Quake Notes L.a. Earthquake -- Aftershock

January 19, 1994

FEDERAL AID -- Richard Krimm, associate director of the Federal Emergency Management Agency, said President Clinton will need to ask Congress for more money to assist earthquake victims. He said he expects the cost of responding to Monday's deadly quake to exceed the $1.1 billion remaining in FEMA's disaster fund after floods in the Midwest last summer and wildfires around Los Angeles last fall.

Federal money is used to help with immediate disaster response. The federal government then pays 75 percent of programs designed to get residents and businesses back on their feet; the state picks up the rest.

HOLLYWOOD -- Hollywood cares.

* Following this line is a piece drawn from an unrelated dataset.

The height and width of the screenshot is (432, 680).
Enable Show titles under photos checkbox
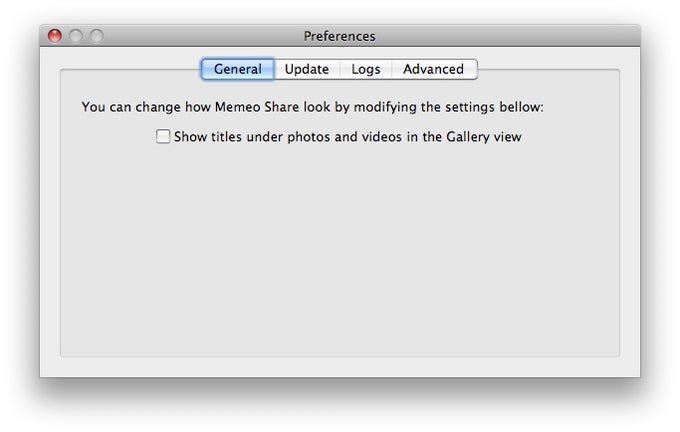click(x=163, y=137)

Out of respect for the victims of Monday's earthquake, Universal Studios temporarily shut down its earthquake ride as Hollywood scrambled to pick up the pieces from the big quake.

GOUGE -- Some residents became earthquake victims of a different sort yesterday, as a number of merchants boosted prices on such everyday necessities as milk, water, gasoline, batteries and disposable diapers.

At a temporary shelter set up for victims at Sylmar High School, a woman said that a convenience store had charged her $1.50 for a cup of water. In San Fernando, police persuaded the manager of an Arco station to lower gasoline prices after boosting them 140 percent.

PROCRASTINATORS -- The man on the phone to Frank Wong's Albany, Calif., earthquake preparedness store was whispering. He wanted a kit rushed to his home but didn't want his wife to find out he hadn't made the purchase as promised months ago.

The customer was among scores of procrastinators crowding or calling Mr. Wong's usually quiet Earthquake Outlet, north of Berkeley in Northern California.

Many customers looked at preparedness kits ranging in price from $10 to $800. The basic model includes preserved food; more expensive kits can include a portable stove, hand warmer and Swiss army knife.